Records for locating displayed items

--- --- ---

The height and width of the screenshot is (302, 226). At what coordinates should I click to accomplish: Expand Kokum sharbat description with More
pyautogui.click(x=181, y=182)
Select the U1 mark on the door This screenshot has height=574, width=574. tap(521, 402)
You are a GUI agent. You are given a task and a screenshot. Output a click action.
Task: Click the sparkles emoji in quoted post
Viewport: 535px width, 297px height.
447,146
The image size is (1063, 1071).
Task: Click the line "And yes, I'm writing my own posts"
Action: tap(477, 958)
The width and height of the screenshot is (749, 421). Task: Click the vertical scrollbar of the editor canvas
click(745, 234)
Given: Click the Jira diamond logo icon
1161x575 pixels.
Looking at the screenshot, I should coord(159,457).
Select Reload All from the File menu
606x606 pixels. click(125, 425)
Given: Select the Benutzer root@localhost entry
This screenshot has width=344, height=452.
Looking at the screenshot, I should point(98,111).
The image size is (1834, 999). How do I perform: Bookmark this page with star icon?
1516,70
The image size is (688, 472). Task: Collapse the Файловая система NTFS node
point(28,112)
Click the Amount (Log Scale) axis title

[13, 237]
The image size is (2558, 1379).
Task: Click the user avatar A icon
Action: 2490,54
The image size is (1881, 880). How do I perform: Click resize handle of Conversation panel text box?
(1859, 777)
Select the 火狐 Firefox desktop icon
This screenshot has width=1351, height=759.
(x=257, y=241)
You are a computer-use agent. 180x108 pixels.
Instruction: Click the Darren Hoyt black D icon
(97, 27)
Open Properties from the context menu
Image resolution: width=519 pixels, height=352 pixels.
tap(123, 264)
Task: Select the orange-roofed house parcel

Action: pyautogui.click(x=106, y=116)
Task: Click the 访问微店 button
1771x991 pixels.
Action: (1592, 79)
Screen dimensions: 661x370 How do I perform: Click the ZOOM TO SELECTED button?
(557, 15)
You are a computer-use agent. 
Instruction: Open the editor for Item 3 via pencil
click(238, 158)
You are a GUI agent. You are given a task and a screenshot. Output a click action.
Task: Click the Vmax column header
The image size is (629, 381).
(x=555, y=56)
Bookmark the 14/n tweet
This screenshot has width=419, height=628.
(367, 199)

--- --- ---

▶ [Task brief]: Recast the lines from the start of the records through the line containing "Looking at the screenshot, I should point(98,111)." as a JSON list of strings, one string per line, omitting any blank lines.

▶ [Solution to the exercise]:
[
  "The height and width of the screenshot is (302, 226). At what coordinates should I click to accomplish: Expand Kokum sharbat description with More",
  "pyautogui.click(x=181, y=182)",
  "Select the U1 mark on the door This screenshot has height=574, width=574. tap(521, 402)",
  "You are a GUI agent. You are given a task and a screenshot. Output a click action.",
  "Task: Click the sparkles emoji in quoted post",
  "Viewport: 535px width, 297px height.",
  "447,146",
  "The image size is (1063, 1071).",
  "Task: Click the line \"And yes, I'm writing my own posts\"",
  "Action: tap(477, 958)",
  "The width and height of the screenshot is (749, 421). Task: Click the vertical scrollbar of the editor canvas",
  "click(745, 234)",
  "Given: Click the Jira diamond logo icon",
  "1161x575 pixels.",
  "Looking at the screenshot, I should coord(159,457).",
  "Select Reload All from the File menu",
  "606x606 pixels. click(125, 425)",
  "Given: Select the Benutzer root@localhost entry",
  "This screenshot has width=344, height=452.",
  "Looking at the screenshot, I should point(98,111)."
]